Take down each entry exactly as written.
(Task data begins)
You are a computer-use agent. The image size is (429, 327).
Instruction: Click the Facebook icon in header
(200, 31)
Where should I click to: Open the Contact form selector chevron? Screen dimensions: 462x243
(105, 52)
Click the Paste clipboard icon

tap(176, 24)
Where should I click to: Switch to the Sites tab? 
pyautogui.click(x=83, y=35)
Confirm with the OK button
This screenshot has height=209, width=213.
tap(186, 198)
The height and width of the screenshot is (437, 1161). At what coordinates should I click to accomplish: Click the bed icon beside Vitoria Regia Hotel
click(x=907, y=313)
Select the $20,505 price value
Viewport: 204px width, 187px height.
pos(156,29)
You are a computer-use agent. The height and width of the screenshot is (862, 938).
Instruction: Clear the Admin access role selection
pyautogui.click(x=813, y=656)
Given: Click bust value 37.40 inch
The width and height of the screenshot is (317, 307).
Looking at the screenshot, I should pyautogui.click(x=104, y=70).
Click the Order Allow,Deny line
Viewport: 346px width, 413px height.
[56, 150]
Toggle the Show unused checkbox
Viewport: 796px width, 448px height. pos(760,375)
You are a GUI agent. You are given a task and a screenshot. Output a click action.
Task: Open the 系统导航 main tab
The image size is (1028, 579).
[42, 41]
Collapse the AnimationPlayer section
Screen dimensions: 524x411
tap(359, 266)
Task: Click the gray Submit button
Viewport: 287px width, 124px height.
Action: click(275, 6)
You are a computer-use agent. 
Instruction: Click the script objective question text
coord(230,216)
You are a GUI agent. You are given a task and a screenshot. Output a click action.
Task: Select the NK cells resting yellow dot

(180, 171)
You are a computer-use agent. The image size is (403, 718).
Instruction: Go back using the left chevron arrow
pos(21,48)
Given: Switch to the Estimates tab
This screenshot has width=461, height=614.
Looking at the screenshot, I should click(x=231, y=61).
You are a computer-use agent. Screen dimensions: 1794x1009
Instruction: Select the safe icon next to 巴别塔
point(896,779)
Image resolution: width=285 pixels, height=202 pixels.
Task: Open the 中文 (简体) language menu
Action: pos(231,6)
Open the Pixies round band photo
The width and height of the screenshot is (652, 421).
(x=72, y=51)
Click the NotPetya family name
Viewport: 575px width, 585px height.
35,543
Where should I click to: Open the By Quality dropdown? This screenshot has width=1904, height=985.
(Task data ends)
= Output for this task =
You are a computer-use agent. The image size is (429, 327).
Instruction: Click the Facebook icon in header
(200, 31)
Where should I click to: Open the Contact form selector chevron? Screen dimensions: 462x243
(105, 52)
Click the Paste clipboard icon

tap(176, 24)
Where should I click to: Switch to the Sites tab? 
pyautogui.click(x=83, y=35)
Confirm with the OK button
This screenshot has height=209, width=213.
tap(186, 198)
The height and width of the screenshot is (437, 1161). At what coordinates should I click to accomplish: Click the bed icon beside Vitoria Regia Hotel
click(x=907, y=313)
Select the $20,505 price value
Viewport: 204px width, 187px height.
pos(156,29)
You are a computer-use agent. The height and width of the screenshot is (862, 938).
Instruction: Clear the Admin access role selection
pyautogui.click(x=813, y=656)
Given: Click bust value 37.40 inch
The width and height of the screenshot is (317, 307).
Looking at the screenshot, I should pyautogui.click(x=104, y=70).
Click the Order Allow,Deny line
Viewport: 346px width, 413px height.
[56, 150]
Toggle the Show unused checkbox
Viewport: 796px width, 448px height. pos(760,375)
You are a GUI agent. You are given a task and a screenshot. Output a click action.
Task: Open the 系统导航 main tab
The image size is (1028, 579).
[42, 41]
Collapse the AnimationPlayer section
Screen dimensions: 524x411
tap(359, 266)
Task: Click the gray Submit button
Viewport: 287px width, 124px height.
Action: click(275, 6)
You are a computer-use agent. 
Instruction: Click the script objective question text
coord(230,216)
You are a GUI agent. You are given a task and a screenshot. Output a click action.
Task: Select the NK cells resting yellow dot

(180, 171)
You are a computer-use agent. The image size is (403, 718).
Instruction: Go back using the left chevron arrow
pos(21,48)
Given: Switch to the Estimates tab
This screenshot has width=461, height=614.
Looking at the screenshot, I should click(x=231, y=61).
You are a computer-use agent. Screen dimensions: 1794x1009
Instruction: Select the safe icon next to 巴别塔
point(896,779)
Image resolution: width=285 pixels, height=202 pixels.
Task: Open the 中文 (简体) language menu
Action: pos(231,6)
Open the Pixies round band photo
The width and height of the screenshot is (652, 421).
(x=72, y=51)
Click the NotPetya family name
Viewport: 575px width, 585px height.
35,543
Where should I click to: Open the By Quality dropdown? This screenshot has width=1904, height=985.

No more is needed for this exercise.